_Objetivo planteado 1_
¿Puedes repetir al pie de la letra el pasaje del texto sobre los coptos de Lleida que empieza con "Su padre le" y sigue hasta "Sigue siéndolo ahora."?
_Objetivo planteado 2_
¿Puedes reproducir sin cambios las líneas de los registros que empiezan con la línea que contiene "Task: Advance to" y siguen hasta la línea que contiene "will click(275, 31).", ambas incluidas?

_Fragmento del documento_
++++++++++
Su padre le ha puesto el nombre de Marcos para que el primer patriarca lo proteja y para que, en el mundo difícil en que le ha tocado vivir, no pierda la fe. Cuando formaba parte de la minoría cristiana en Egipto, la vida era complicada para su familia. Sigue siéndolo ahora.

Detrás del cancel, el Abuna Rewis, un monje de cuarenta años que estudió ingeniería y que ha llegado hace unos meses a Cataluña, celebra de espaldas. La comunidad de coptos de Lleida es una de las que han tenido mayor crecimiento en España durante los últimos veinticinco años. Es difícil saber el número exacto de miembros porque ellos mismos se cuentan por familias y algunas están en situación irregular. Hay doscientas en toda España. Veinte en Lleida, cuarenta en el pueblo de Cervera, cuarenta y cinco en Barcelona, cinco en Tarragona, veinte en Madrid, veinte en Valencia. Y otras dispersas en diferentes localidades.

Marcos, su padre, su madre y su hermana están en la Rambla de Ferrán los días de fiesta. Desde la Rambla no se ve el agua tranquila del río Segre, ni las tracerías que hacen volar la piedra de la Catedral Vieja. Pero, en las horas tempranas del domingo, el musulmán de barba larga que se viste con el kameez pakistaní hasta las rodillas y se cubre la cabeza con el taqiyah del ritual, la familia rumana que sale de la misa ortodoxa y el catalán que desayuna fuera de casa, sienten todos el aliento húmedo del afluente del Ebro. Y todos saben que los vigilan, solitarias, la torre y las naves de Santa María la Antigua. Antes hubo allí una mezquita que fue construida sobre una iglesia visigoda para la cual se utilizaron piedras de un templo romano que se asentó sobre las devociones de los íberos de la Tarraconense. El mestizaje siempre regresa incluso a esta tierra obsesionada durante siglos con la limpieza de sangre.

En la Rambla de Ferrán, en el barrio de la estación, los plátanos tienen sus muñones tristes por una reciente poda. En la mañana de domingo la ciudad no ha acabado de desperezarse. Hay ese silencio de los días de fiesta que teme romper algo. Y las palabras en árabe, rumano y catalán salen bajito, suenan quedas, casi como un murmullo.

Junto a la parroquia de Nuestra Señora del Carmen un cartel oscuro anuncia la entrada al hogar parroquial. Un par de mendigos se han tomado el letrero al pie de la letra y han pasado la noche en el primer rellano. Descansan sobre el suelo de años de despechos. Las caras, curtidas por el aire de un mundo que los dejó de lado. Les acompaña una botella de vino a esas horas ya terciada. Sobre sus cabezas una indicación con los caracteres del alifato hace suponer que hay que seguir escaleras arriba.
++++++++++
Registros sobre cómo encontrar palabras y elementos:
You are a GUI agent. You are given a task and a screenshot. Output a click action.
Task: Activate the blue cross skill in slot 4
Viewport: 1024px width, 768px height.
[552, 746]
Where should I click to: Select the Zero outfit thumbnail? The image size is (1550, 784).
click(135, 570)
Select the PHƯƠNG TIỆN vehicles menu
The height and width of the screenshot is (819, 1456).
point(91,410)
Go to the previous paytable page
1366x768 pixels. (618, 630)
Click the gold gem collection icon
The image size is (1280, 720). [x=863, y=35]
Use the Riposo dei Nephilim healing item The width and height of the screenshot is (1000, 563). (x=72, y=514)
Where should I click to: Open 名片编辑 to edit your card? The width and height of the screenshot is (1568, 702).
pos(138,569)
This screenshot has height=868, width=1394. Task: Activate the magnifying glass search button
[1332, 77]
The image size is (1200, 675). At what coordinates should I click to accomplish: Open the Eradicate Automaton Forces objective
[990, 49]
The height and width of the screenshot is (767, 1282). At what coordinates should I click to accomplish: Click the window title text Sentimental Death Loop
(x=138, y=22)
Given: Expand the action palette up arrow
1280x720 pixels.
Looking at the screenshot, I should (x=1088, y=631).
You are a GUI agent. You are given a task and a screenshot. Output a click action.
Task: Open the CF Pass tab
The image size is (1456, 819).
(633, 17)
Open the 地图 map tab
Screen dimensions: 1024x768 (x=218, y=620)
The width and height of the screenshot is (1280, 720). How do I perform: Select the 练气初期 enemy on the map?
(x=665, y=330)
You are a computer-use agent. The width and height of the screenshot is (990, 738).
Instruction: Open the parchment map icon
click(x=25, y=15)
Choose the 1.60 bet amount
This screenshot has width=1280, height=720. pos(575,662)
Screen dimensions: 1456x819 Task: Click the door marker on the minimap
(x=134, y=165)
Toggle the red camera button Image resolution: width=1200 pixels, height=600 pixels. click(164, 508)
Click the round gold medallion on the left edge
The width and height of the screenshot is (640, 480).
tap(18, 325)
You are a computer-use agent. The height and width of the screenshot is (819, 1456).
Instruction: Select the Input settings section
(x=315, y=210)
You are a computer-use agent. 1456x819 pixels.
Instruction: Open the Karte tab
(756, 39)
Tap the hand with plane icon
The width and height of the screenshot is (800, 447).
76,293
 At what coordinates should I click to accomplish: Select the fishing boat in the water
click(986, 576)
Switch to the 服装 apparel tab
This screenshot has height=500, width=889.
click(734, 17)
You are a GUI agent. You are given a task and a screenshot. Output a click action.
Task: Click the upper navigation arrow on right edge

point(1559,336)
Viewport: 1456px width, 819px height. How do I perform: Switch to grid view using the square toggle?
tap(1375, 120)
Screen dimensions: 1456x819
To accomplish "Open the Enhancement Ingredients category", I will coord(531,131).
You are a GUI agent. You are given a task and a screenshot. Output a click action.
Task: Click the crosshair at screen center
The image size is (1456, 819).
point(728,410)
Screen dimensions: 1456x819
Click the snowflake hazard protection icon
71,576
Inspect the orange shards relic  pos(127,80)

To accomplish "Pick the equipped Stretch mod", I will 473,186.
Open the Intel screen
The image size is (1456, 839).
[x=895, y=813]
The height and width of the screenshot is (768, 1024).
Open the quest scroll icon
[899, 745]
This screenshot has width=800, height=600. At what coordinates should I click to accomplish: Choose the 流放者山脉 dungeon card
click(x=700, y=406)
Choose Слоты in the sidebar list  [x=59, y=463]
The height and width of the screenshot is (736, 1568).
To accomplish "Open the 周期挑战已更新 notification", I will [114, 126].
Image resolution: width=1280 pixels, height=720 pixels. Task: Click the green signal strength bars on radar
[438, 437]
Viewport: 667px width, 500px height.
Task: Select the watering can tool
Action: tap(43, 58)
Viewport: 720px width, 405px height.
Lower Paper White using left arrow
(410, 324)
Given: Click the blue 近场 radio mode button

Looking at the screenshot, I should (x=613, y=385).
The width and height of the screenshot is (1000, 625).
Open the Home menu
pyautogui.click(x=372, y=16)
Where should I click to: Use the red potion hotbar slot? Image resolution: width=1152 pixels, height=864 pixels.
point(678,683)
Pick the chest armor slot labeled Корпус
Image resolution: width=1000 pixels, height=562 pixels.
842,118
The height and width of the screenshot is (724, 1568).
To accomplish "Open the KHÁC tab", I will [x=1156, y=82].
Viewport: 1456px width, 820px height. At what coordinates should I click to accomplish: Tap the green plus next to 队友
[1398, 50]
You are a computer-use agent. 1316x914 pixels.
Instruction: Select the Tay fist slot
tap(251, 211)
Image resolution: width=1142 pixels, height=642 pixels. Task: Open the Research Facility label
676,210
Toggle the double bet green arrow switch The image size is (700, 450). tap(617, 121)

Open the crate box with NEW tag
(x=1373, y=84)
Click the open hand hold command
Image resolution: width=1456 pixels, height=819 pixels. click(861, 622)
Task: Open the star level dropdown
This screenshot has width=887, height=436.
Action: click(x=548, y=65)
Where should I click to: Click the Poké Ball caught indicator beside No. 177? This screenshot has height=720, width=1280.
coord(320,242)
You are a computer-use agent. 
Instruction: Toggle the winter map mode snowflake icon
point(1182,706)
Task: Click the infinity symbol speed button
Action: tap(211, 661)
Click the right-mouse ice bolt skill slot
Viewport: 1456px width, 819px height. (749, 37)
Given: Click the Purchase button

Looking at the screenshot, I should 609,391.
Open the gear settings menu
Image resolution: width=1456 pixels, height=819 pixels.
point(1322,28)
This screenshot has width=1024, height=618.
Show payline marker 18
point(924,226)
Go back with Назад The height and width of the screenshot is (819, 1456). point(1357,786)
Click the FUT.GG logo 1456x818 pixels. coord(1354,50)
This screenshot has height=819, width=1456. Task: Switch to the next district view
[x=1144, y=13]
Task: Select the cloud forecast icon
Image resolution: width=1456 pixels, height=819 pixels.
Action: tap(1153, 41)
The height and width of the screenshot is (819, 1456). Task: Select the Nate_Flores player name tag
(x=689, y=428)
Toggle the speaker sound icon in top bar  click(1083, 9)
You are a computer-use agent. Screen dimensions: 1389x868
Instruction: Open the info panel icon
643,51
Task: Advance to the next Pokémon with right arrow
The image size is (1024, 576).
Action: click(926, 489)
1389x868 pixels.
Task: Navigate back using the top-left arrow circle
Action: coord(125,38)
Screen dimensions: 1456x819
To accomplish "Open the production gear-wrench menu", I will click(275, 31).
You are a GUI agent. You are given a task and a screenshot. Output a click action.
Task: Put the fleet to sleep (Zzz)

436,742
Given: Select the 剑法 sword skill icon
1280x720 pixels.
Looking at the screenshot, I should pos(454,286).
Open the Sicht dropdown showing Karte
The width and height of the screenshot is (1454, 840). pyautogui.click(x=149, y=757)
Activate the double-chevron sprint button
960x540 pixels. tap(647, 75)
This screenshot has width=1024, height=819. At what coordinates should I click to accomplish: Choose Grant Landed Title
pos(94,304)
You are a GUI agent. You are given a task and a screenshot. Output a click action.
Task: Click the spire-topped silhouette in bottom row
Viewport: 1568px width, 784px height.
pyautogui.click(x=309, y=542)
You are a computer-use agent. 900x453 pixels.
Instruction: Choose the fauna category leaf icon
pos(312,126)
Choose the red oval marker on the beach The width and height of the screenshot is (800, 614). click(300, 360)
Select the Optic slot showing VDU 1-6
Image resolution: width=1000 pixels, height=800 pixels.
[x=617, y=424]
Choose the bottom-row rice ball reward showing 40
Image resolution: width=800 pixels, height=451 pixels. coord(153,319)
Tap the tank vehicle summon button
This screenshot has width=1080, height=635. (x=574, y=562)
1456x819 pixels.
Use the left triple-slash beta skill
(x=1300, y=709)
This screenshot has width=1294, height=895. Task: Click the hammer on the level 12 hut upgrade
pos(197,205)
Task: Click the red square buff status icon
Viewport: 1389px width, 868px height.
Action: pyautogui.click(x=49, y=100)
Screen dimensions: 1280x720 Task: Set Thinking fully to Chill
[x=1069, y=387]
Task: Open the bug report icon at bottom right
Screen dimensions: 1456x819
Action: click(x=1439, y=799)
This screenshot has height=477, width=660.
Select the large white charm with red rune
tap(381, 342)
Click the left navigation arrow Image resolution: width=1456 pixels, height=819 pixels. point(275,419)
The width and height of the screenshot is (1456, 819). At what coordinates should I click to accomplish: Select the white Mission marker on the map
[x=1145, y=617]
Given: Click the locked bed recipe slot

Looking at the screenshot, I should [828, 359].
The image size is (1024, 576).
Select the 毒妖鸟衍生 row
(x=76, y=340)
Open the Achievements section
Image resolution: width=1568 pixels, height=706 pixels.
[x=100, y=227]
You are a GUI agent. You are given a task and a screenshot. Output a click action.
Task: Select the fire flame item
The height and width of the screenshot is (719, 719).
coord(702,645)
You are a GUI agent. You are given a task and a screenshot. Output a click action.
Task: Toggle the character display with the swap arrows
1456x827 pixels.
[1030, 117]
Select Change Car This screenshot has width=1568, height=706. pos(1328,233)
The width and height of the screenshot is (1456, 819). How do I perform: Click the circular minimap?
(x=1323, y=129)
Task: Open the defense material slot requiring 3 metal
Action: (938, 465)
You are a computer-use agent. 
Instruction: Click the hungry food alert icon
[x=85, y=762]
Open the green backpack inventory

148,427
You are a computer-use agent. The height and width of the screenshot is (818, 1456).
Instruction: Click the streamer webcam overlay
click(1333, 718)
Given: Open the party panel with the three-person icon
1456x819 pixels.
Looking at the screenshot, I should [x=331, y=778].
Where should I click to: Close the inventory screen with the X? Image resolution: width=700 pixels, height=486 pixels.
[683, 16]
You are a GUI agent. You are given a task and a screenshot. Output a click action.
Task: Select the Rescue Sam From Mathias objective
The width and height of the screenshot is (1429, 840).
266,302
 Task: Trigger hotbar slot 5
++++++++++
_Respuesta completa 1_
Su padre le ha puesto el nombre de Marcos para que el primer patriarca lo proteja y para que, en el mundo difícil en que le ha tocado vivir, no pierda la fe. Cuando formaba parte de la minoría cristiana en Egipto, la vida era complicada para su familia. Sigue siéndolo ahora.

_Respuesta completa 2_
Task: Advance to the next Pokémon with right arrow
The image size is (1024, 576).
Action: click(926, 489)
1389x868 pixels.
Task: Navigate back using the top-left arrow circle
Action: coord(125,38)
Screen dimensions: 1456x819
To accomplish "Open the production gear-wrench menu", I will click(275, 31).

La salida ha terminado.